**Selected text:**
——

- System Information on Windows 11
- Developer: Microsoft
- Operating system: Microsoft Windows
- Type: System profiler
- Website: https://support.microsoft.com/en-us/help/300887/description-of-microsoft-system-information-msinfo32-tool

= System Information (Windows) =

Windows built-in system profiler

System Information (msinfo32.exe) is a system profiler included with Microsoft Windows that displays diagnostic and troubleshooting information related to the operating system, hardware and software. It has been bundled with Windows since Windows NT 4.0.

It compiles technical information on the overall system, hardware resources (including memory, I/O, etc.), physical hardware components (CD-ROM, sound, network, etc.), and the Windows environment as well (drivers, environment variables, services, etc.). It can export this information in the plain text format or in files with a .nfo extension, which can be used to diagnose problems. In addition, System Information can be used to gather technical information on a remote computer on the same network.

==Command-line utility==
A command-line counterpart exists in the form of systeminfo. This utility is included in Windows versions from Windows XP onwards and in ReactOS. (Note: The ReactOS version of systeminfo was developed by Dmitry Chapyshev and Rafal Harabien. It is licensed under the GPL.) It produces summary output of hardware/software operating environment parameters.
The detailed configuration information about the computer and its operating system includes data on the operating system configuration, security information, product ID, and hardware properties, such as RAM, disk space, and network cards.

——

**Recorded data:**
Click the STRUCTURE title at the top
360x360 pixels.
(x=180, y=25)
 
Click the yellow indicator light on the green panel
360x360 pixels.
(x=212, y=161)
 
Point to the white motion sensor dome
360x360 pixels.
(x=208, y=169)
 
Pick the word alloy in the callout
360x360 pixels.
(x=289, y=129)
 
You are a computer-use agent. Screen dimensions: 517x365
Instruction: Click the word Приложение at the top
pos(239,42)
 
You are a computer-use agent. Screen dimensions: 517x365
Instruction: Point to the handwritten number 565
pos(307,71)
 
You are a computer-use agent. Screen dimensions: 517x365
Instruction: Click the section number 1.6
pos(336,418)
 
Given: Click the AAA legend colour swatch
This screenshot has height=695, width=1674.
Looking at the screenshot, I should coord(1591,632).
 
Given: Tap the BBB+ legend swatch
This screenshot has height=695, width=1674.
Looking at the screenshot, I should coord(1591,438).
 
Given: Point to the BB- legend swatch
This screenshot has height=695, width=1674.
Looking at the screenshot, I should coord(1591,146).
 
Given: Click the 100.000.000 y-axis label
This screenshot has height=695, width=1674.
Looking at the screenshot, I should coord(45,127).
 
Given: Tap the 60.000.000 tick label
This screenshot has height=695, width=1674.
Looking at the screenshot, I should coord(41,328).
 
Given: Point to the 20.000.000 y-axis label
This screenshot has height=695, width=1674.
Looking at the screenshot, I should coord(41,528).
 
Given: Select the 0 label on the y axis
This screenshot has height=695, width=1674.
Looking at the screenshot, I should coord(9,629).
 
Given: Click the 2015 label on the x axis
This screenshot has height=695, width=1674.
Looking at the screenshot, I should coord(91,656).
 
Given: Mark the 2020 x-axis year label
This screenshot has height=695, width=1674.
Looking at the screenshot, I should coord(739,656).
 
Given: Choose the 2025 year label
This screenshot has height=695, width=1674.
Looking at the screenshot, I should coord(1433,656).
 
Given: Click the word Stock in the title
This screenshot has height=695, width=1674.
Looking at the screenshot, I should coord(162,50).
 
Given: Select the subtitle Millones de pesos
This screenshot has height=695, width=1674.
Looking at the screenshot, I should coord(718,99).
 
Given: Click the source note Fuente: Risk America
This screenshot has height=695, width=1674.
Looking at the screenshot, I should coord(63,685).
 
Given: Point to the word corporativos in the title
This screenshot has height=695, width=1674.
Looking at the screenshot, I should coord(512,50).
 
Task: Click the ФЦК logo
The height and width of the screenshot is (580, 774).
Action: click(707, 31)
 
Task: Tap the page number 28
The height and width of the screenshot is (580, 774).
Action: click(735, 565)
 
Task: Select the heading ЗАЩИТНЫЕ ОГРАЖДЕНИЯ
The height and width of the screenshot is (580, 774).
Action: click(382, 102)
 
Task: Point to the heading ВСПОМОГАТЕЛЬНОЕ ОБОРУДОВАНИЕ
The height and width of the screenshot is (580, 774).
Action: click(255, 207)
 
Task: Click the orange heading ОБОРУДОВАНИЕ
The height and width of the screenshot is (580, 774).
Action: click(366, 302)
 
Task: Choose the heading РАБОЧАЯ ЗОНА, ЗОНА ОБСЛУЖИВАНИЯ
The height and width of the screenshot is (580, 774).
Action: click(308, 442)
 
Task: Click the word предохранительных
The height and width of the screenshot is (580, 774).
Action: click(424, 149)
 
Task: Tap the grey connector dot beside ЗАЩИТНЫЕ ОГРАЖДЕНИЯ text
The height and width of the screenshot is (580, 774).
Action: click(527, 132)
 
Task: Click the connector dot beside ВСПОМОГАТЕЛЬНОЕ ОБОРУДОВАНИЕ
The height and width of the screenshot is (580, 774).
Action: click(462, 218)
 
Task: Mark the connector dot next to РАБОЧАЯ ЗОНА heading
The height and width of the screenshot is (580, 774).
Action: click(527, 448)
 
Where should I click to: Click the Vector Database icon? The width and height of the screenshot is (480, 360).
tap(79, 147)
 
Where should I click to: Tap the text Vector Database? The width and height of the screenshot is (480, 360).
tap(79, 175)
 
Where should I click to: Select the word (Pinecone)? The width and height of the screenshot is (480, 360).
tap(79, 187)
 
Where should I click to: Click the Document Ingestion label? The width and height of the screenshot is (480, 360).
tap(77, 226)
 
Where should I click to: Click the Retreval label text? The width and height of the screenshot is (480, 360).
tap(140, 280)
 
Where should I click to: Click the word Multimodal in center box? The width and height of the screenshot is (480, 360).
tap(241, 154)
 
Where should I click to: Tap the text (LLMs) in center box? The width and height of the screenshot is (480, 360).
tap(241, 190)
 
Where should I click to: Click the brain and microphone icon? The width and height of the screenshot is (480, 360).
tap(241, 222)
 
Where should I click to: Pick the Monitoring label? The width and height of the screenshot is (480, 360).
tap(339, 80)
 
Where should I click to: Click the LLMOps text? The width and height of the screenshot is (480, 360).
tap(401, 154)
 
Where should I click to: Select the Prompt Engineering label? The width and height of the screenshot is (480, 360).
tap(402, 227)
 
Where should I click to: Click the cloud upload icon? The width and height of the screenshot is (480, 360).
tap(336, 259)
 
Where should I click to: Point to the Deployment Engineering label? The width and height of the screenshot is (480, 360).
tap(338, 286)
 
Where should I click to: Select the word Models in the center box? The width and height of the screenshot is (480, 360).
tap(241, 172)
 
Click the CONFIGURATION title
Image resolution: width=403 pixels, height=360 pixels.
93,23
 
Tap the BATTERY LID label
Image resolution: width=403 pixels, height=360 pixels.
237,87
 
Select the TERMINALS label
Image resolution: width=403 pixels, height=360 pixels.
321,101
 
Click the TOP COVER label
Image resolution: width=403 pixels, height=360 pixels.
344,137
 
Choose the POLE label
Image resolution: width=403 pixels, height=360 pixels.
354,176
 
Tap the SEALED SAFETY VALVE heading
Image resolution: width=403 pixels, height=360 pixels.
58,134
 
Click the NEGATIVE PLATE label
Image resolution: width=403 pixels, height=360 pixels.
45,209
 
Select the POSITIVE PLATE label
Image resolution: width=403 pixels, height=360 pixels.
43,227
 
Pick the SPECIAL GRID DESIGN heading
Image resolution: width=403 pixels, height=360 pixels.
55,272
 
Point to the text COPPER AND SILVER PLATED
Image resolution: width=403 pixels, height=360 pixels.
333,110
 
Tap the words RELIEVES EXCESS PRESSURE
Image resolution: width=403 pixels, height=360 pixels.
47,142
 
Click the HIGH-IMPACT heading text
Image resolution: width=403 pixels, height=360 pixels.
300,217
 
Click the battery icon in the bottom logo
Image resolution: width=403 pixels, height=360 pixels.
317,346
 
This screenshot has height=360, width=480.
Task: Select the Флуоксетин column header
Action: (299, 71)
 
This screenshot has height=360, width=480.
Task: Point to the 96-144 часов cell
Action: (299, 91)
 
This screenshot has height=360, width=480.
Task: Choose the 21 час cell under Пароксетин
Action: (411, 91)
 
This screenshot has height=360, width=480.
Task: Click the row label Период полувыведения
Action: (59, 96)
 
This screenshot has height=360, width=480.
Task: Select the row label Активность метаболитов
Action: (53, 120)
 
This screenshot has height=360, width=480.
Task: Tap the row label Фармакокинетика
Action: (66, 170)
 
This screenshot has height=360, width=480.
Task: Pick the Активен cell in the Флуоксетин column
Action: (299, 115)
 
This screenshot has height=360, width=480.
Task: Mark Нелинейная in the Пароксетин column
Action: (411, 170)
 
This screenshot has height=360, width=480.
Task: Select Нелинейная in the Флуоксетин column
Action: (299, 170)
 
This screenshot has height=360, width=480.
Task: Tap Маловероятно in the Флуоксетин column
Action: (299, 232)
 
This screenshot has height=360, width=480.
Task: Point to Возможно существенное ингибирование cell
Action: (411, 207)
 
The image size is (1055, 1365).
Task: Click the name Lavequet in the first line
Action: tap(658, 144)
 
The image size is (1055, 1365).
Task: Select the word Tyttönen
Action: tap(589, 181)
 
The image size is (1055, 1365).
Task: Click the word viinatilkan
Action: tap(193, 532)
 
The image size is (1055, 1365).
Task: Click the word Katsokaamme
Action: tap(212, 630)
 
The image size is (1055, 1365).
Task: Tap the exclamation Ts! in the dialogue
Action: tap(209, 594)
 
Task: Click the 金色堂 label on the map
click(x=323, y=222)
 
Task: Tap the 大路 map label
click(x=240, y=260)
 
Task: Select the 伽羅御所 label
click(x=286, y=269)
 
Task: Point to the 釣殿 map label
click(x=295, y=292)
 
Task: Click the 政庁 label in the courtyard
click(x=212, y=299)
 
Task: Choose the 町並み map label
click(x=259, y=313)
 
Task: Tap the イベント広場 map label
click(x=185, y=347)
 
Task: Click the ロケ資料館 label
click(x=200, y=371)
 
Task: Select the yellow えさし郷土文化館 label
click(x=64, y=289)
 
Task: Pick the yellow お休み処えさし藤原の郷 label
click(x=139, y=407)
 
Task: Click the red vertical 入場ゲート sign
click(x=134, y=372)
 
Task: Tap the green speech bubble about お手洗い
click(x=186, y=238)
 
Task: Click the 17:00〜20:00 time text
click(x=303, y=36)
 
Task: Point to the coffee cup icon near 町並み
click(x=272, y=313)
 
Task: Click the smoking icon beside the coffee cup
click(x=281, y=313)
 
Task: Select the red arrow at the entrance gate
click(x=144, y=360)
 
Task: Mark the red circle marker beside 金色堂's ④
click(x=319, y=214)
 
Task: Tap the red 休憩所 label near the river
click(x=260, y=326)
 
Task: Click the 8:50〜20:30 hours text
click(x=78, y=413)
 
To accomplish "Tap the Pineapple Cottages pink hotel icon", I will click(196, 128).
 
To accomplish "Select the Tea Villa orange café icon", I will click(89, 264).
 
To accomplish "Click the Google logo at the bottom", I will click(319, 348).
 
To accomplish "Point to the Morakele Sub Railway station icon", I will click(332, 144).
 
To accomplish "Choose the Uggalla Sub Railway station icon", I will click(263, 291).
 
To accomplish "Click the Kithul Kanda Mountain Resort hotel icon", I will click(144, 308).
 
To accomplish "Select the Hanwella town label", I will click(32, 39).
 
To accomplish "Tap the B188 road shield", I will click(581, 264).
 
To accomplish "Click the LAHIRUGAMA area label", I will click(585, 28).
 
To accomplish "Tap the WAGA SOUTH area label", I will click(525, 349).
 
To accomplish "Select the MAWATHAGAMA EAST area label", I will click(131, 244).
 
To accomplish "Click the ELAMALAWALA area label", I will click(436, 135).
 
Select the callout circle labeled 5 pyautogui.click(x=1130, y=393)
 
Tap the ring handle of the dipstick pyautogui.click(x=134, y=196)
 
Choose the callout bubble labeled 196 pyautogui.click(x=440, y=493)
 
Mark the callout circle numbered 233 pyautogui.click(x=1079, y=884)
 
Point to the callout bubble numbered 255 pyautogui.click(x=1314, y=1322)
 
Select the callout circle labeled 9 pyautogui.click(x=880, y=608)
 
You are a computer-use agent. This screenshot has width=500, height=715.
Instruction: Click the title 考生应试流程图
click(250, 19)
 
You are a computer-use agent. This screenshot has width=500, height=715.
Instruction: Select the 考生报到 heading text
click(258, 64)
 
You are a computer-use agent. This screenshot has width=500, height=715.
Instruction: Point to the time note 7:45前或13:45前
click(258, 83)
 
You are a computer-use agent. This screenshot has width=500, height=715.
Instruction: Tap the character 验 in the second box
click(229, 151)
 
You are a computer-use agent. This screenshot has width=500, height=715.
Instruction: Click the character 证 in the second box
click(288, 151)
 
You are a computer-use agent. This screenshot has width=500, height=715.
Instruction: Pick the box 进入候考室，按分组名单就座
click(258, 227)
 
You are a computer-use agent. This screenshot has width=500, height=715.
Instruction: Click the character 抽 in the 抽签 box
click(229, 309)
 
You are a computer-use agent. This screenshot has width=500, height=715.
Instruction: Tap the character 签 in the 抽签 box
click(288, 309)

——

**Task requirements:**
1. In the System Information text, rewrite the passage that begins at the words "Windows built-in system" and stops after "Windows NT 4.0.", putting "analyzer" in place of "profiler".
2. Decide whether each statement below agrees with the System Information text. Give yes or no for each, along with the deciding words of the text quoted exactly.
(a) System Information has been bundled with Windows since Windows NT 4.0.
(b) System Information can export its information in files with a .nfo extension.
(c) The systeminfo utility is included in Windows versions from Windows 2000 onwards.

**Responses per task:**
1.
Windows built-in system analyzer

System Information (msinfo32.exe) is a system analyzer included with Microsoft Windows that displays diagnostic and troubleshooting information related to the operating system, hardware and software. It has been bundled with Windows since Windows NT 4.0.

2.
(a) Yes: "It has been bundled with Windows since Windows NT 4.0."
(b) Yes: "It can export this information in the plain text format or in files with a .nfo extension"
(c) No: "This utility is included in Windows versions from Windows XP onwards and in ReactOS."